My father (a retired doctor) is not one for pronouncements, though I do remember him offering me one piece of advice about how to be a good doctor: listen to your patients. I was reminded of this simple but sagely dictum recently on the reading of a study which assessed the response doctors give to the reporting medication-related side effects. In this research, 650 adults were surveyed with regard to possible side effects from taking statin (cholesterol reducing) drugs including muscle pain and cognitive impairment.
Of this sample, 87 per cent of individuals had a discussion with their physician about the possible connection between statin use and their symptom. In the vast majority of cases, this discussion was initiated by the patient, not their doctor. The study found that that doctor were reportedly more likely to deny than affirm the possibility of a connection.
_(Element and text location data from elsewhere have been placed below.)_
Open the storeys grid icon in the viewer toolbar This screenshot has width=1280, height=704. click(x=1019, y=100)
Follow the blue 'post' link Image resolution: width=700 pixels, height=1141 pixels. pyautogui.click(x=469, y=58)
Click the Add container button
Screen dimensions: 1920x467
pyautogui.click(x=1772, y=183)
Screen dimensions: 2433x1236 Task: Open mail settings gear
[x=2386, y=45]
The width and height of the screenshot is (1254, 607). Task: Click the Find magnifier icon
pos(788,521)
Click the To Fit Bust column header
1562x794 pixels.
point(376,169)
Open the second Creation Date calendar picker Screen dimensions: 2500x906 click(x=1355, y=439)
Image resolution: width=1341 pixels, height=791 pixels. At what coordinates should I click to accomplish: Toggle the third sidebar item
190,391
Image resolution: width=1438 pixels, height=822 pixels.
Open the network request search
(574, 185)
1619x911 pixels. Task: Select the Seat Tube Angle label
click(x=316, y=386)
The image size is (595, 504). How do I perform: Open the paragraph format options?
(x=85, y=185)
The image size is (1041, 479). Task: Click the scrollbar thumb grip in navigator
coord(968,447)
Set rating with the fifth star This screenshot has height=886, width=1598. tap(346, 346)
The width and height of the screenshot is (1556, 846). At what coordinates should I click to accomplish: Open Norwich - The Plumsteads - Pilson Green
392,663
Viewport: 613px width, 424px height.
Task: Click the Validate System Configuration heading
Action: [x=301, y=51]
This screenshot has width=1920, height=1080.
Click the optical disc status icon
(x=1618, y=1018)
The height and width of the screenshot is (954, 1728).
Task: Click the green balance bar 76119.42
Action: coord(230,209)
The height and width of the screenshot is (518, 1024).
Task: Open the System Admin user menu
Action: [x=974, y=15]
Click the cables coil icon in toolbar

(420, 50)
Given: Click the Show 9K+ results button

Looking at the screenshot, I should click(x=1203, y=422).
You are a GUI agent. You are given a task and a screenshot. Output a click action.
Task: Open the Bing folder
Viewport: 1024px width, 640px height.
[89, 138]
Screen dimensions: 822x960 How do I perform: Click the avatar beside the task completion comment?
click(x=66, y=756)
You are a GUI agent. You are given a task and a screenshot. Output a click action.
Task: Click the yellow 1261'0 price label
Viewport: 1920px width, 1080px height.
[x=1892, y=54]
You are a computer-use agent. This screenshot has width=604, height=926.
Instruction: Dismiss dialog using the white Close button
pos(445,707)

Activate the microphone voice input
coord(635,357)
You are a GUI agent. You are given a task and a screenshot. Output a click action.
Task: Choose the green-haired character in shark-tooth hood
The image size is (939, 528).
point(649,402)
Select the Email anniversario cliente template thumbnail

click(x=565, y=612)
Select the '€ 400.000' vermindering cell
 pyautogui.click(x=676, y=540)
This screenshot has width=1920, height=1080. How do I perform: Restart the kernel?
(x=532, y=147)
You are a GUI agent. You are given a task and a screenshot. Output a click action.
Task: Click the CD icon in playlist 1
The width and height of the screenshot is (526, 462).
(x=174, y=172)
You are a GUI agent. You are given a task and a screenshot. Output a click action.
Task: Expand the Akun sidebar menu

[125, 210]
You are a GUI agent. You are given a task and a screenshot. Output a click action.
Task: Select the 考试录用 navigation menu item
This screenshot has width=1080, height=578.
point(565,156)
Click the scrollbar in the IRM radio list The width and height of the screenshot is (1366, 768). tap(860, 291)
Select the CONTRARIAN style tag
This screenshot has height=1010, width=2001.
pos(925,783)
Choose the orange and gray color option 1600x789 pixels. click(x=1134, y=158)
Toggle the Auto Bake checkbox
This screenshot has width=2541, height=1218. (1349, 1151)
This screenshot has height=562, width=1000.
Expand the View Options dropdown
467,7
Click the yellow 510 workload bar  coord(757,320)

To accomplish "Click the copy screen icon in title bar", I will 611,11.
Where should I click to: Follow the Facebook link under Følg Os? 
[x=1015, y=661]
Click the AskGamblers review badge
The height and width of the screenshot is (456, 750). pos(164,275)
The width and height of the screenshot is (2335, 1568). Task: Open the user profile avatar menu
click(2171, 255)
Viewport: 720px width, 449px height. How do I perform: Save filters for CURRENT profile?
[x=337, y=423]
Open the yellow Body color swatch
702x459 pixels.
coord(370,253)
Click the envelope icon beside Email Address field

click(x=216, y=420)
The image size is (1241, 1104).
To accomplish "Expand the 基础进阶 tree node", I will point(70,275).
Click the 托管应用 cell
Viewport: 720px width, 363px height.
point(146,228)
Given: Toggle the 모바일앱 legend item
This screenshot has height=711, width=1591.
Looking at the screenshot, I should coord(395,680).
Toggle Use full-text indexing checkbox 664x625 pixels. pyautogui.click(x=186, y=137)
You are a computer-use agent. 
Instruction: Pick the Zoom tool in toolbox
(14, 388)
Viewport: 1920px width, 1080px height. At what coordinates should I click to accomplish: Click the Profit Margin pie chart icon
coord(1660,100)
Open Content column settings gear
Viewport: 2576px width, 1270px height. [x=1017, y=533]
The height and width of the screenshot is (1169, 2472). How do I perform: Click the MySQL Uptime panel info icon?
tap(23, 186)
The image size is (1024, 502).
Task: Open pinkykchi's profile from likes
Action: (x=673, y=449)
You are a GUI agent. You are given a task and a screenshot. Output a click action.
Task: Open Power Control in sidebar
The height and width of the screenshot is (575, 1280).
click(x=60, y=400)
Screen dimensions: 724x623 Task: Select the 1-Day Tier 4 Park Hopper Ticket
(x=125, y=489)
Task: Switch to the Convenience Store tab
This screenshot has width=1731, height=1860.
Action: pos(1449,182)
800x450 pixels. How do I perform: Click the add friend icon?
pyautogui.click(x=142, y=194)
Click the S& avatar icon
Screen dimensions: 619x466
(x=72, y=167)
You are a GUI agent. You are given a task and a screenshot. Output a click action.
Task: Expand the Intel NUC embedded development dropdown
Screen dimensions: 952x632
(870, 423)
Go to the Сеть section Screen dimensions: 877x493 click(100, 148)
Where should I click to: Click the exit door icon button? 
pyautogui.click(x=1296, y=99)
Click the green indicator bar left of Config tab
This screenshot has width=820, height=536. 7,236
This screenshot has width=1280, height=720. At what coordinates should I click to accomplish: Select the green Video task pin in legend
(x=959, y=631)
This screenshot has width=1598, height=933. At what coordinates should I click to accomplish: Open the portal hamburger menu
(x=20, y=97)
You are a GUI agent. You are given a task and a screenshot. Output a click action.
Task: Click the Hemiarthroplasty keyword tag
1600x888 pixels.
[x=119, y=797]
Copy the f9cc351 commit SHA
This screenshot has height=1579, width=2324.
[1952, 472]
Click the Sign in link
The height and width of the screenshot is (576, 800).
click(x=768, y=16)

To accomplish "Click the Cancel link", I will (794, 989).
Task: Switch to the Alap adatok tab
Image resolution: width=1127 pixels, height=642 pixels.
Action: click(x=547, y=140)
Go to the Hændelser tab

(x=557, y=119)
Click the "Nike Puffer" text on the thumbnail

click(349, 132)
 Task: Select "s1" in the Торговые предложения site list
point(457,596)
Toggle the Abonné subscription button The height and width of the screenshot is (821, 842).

Rejection of a connection was even found to occur when there was good evidence in the scientific literature to support such a link.
One problem with this, of course, is that patients with legitimate adverse drug reactions may be allowed, quite frankly, to suffer in silence. And also, if doctors do not recognise adverse reactions to drugs, then such reactions are not going to get reported to and recorded by the appropriate bodies. Which compounds the problem.
The authors of the study make the point that there is the argument from gathering adverse reactions data directly from patients.
But why should this be necessary anyway. One of the central tenets of medicine is not to do harm wherever possible. So, why aren’t we as doctors paying more heed to our patients when they report side-effects?
Well, one reason relates to the fact that while pharmaceutical companies are falling over themselves to tell doctors about the supposedly beneficial properties of their products, they are less keen to be upfront about their potential downsides. Of course another potential problem here is that some doctors just don’t listen to their patients.
1. Golomb BA, et al. Physician Response to Patient Reports of Adverse Drug Effects: Implications For Patient-Targeted Adverse Effect Surveillance. Drug Safety. 2007;30(8):669-675.